Investment Predicament

P

portman

Guest
Hi, i was hoping for some advice if possible. I am a FTB with an oppertunity to buy an investment property in Galway from a family member. 2 bed house converted to 5 bed with extension for rental purposes. Price in and around 320k. Rent per year roughly 13.5k per year leaving a shortage of 6-7k to cover repayments at current interest rates.

I am currently renting and def could afford shortfall in mort. repayments but considering the property will certainly not increase in value over the forseeable future and cold be affected by falling house prices, would it still represent a 'decent' investment at todays prices/situation?
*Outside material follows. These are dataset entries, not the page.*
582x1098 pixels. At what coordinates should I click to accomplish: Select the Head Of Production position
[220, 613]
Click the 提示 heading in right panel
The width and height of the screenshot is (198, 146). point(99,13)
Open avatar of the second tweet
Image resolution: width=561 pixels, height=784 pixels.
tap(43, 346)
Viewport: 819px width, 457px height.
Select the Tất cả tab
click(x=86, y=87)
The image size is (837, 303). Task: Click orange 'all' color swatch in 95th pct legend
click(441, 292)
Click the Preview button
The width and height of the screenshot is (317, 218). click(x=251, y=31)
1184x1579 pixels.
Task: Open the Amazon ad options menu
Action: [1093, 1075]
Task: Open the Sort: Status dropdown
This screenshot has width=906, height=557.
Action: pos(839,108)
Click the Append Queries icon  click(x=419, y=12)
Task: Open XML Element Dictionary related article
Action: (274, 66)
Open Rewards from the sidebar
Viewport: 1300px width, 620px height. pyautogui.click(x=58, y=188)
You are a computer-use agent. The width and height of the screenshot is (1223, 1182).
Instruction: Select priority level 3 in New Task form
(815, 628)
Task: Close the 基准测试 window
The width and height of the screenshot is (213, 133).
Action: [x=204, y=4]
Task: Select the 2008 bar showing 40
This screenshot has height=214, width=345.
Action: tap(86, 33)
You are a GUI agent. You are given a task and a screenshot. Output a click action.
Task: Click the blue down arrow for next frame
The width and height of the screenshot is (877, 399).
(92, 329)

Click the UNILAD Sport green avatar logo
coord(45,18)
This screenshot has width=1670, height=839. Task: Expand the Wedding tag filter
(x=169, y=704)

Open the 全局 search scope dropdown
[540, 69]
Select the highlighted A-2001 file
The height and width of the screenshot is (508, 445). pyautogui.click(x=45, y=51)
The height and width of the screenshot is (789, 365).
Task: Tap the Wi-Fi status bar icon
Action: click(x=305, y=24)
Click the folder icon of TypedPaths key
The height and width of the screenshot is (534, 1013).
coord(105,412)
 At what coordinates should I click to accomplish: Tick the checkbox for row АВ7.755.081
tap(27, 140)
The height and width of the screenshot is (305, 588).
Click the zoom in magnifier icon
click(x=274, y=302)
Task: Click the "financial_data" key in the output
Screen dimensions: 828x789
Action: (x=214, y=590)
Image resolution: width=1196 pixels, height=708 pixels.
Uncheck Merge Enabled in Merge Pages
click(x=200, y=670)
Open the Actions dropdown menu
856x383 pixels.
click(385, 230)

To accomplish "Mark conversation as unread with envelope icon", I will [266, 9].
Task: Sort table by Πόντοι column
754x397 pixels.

Any advice would be very appreciated.
 
You would be liable to income tax on your rental income. There may also be a stamp duty issue if you rent the whole house out.
 
Thanks gordongekko for reply. Stamp duty is not a problem as the family member would gladly sell at the stamp duty threshold, to stop me having to pay stamp duty. Considering income tax liabilities, I could still afford to take the hit. But as many FTB, I am nervous about this because I percieve it as risky. I always was told a good property investment would ensure the rent nearly covered the mortgage and there would have to be a good chance of increased prices in the short to medium term. None of which is true in this case.
 
The main question is, where in Galway is the property located? If it's in an area that rents very well, close to town and colleges, it is probably worth looking at. Conversely, if its in the wrong place, it will still be in the wrong place when you buy it!

If you do something illegal with the stamp duty, i.e. underdeclaring the value, it may cause you problems when you sell. Always better to pay what is due; there is no point in going into any business deal that relies on an illegal element to make it profitable.

Also, be sure that the extension has all planning approvals before you get into anything.
 
Thanks Auto320. I take your point on the stamp duty. No the legality is not in question the value of the property was quoted just at the threshold for FTB ie 317,500k. I would never consider a business dealing which involved an element of illegality. The point was that if on the open market he may gets bids of 320k+ or may not, but in my case he will sell as a family member at the valuation given by the estate agents which happens to be at the stamp duty threshold. Obviously valued as such to make it attractive for all FTB.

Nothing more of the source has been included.